§ TASK DETAILS: Nothing but the pictures should go missing; return all the entries below exactly.

§ DATA FOR THIS TASK:
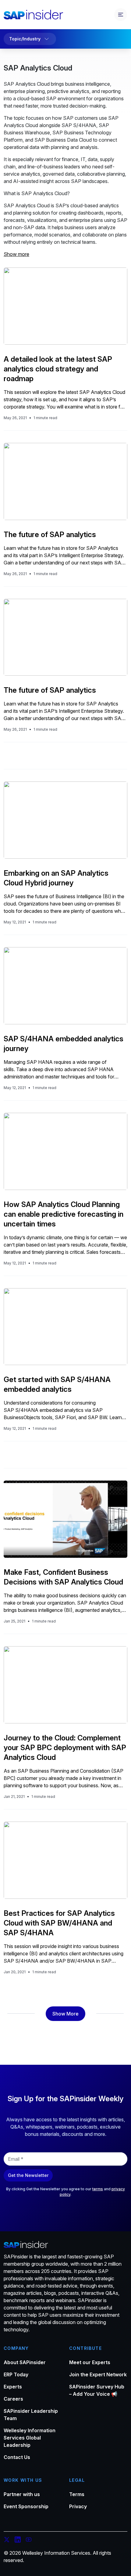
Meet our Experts (89, 2362)
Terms (76, 2494)
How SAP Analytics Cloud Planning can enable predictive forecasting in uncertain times (63, 1214)
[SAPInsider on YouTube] (29, 2540)
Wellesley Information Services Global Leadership (29, 2437)
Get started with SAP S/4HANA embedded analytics (57, 1384)
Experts (13, 2387)
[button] (65, 2013)
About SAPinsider (25, 2362)
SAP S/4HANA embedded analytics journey (63, 1043)
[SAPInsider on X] (7, 2540)
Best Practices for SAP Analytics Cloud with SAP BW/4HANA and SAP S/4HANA (59, 1923)
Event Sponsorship (26, 2506)
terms (97, 2189)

§ WRITTEN ANSWER:
Meet our Experts (89, 2362)
Terms (76, 2494)
How SAP Analytics Cloud Planning can enable predictive forecasting in uncertain times (63, 1214)
[SAPInsider on YouTube] (29, 2540)
Wellesley Information Services Global Leadership (29, 2437)
Get started with SAP S/4HANA embedded analytics (57, 1384)
Experts (13, 2387)
[button] (65, 2013)
About SAPinsider (25, 2362)
SAP S/4HANA embedded analytics journey (63, 1043)
[SAPInsider on X] (7, 2540)
Best Practices for SAP Analytics Cloud with SAP BW/4HANA and SAP S/4HANA (59, 1923)
Event Sponsorship (26, 2506)
terms (97, 2189)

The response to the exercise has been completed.